• Textauszug:
.....

Ausgerechnet ein Mann, der Hitler mit allen ihm möglichen Mitteln zu verhindern suchte, wird nicht mal in Schulbüchern erwähnt. Karl Stützel war bayerischer Innenminister von 1924 bis 1933. Der gebürtige Pfälzer, Mitglied der katholisch-konservativen Bayerischen Volkspartei, war eigentlich ein korrekter Beamten-Politiker, der Karriere in verschiedenen Ministerien machte. 1924, nach Niederschlagung des Hitlerputsches und der allmählichen Beruhigung der politischen Lage, wurde er unter dem neuen bayerischen Ministerpräsidenten Heinrich Held ins Kabinett berufen.
Die Bayerische Volkspartei hatte unter dem Ministerpräsidenten und „Generalstaatskommissar“ Gustav von Kahr den Aufstieg der Hitler-Bewegung lange Zeit mit Sympathie verfolgt und sogar begünstigt. Doch nach dem Hitlerputsch im November 1923 änderte sich die Einstellung der konservativen Partei. Nun schlug die Stunde derer, die auf scharfe Abgrenzung zu den Nationalsozialisten drangen. Wie auch der Kultusminister Franz Matt gehörte auch Karl Stützel zu dieser Richtung. Vor allem nach dem Wahlerfolg der NSDAP im September 1930 ging die Regierung schärfer vor. Am 4. Juli 1931 wurde das „Braune Haus“ von der Landespolizei besetzt, es hagelte Uniform- und Umzugsverbote. „Innenminister Stützel wurde von der NSDAP mit heftigen Angriffen überschüttet, blieb aber fest“, schreibt der Historiker Wolfgang Zorn in seinem Standardwerk „Bayerns Geschichte im 20. Jahrhundert“.

.....

• Bereitgestelltes Material:
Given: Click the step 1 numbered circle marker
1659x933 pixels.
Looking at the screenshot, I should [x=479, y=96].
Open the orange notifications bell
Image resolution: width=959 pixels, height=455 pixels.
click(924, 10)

.....

Führen Sie sämtliche Personen auf, die im Textauszug über Karl Stützel mit Namen genannt werden.

Hitler, Karl Stützel, Heinrich Held, Gustav von Kahr, Franz Matt, Wolfgang Zorn